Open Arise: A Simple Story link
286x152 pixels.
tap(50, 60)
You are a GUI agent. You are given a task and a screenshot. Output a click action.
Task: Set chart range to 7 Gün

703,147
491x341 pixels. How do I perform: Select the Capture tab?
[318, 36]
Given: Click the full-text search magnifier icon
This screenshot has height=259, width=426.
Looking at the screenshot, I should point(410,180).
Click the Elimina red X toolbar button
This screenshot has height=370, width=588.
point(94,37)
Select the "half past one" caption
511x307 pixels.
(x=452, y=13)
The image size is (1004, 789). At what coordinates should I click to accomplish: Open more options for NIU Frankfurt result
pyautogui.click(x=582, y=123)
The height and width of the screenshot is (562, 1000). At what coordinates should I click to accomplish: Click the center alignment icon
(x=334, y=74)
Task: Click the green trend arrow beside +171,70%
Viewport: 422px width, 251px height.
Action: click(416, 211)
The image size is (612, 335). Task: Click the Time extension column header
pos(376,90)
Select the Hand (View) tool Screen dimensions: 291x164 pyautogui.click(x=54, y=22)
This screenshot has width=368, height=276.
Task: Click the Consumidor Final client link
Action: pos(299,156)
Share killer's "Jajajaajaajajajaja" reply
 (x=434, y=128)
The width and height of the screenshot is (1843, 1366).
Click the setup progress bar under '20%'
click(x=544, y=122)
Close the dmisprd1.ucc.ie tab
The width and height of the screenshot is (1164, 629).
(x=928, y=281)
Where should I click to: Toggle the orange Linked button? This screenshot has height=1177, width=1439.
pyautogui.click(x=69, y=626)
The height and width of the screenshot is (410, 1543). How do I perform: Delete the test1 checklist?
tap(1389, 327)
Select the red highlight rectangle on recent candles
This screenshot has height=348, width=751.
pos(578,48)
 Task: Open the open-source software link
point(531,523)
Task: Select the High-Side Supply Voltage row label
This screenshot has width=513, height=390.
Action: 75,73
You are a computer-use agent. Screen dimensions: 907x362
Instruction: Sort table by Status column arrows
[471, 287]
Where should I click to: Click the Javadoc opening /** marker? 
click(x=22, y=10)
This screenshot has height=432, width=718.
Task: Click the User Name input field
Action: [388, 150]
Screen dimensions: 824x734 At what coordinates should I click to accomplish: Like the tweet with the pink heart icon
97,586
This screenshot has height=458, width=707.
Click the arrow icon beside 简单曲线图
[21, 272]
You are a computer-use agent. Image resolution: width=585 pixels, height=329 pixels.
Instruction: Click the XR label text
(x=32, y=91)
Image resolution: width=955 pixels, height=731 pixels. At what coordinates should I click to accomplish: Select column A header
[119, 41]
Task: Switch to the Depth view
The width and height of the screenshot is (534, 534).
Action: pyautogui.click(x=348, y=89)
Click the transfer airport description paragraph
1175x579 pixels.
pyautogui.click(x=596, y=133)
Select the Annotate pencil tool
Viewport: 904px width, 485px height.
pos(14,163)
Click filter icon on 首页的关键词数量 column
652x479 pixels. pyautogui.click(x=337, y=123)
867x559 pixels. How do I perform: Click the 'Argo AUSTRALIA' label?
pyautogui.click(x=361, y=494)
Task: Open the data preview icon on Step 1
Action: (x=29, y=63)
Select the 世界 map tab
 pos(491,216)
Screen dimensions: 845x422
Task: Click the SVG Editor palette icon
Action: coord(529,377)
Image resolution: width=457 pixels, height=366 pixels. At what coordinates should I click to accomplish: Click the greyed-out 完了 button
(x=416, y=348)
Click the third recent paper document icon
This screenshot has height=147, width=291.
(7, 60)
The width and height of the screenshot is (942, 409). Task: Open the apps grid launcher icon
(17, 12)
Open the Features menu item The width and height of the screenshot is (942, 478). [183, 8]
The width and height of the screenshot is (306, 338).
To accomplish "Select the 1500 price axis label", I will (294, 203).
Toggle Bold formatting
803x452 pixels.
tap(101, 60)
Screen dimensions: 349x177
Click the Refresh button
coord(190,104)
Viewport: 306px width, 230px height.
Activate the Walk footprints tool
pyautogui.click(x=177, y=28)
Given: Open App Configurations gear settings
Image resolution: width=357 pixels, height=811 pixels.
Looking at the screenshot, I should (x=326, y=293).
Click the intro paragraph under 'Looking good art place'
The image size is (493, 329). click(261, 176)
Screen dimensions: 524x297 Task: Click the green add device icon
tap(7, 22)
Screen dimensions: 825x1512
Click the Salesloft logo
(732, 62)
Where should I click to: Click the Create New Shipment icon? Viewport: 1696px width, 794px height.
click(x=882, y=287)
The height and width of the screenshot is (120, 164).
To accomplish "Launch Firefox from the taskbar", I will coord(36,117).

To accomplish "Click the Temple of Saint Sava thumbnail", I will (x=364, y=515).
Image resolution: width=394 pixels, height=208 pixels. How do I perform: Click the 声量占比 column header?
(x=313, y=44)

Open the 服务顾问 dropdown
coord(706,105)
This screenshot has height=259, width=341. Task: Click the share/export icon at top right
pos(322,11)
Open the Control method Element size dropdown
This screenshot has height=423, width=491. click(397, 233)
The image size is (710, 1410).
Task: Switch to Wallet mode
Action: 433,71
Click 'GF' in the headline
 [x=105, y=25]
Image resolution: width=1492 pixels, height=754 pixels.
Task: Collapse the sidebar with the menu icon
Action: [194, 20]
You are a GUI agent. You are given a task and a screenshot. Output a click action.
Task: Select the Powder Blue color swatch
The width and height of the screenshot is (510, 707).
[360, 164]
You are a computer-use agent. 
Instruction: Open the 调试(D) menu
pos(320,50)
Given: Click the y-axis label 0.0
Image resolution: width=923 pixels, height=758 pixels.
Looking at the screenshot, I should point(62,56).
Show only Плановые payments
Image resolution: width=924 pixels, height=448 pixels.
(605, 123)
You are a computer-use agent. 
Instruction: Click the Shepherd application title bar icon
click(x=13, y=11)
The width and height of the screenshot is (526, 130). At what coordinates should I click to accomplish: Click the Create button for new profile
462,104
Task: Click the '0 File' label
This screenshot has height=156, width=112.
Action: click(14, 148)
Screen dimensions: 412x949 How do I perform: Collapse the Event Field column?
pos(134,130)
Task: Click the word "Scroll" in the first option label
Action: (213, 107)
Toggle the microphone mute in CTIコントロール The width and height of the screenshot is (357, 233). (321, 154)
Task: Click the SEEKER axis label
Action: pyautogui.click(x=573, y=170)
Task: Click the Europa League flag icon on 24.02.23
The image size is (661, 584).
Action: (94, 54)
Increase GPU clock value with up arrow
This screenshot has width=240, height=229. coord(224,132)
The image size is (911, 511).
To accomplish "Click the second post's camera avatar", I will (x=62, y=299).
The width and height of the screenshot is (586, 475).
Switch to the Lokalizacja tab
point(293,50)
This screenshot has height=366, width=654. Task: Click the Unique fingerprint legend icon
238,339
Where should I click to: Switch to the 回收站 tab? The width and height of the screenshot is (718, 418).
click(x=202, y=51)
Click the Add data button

[WHAT YOU HAVE TO DO] Only lines that include "computer" belong in the answer; return them from the entries above.

[SOLUTION TO THE EXERCISE]
You are a computer-use agent. Screen dimensions: 907x362
You are a computer-use agent. Image resolution: width=585 pixels, height=329 pixels.
You are a computer-use agent. 
You are a computer-use agent. 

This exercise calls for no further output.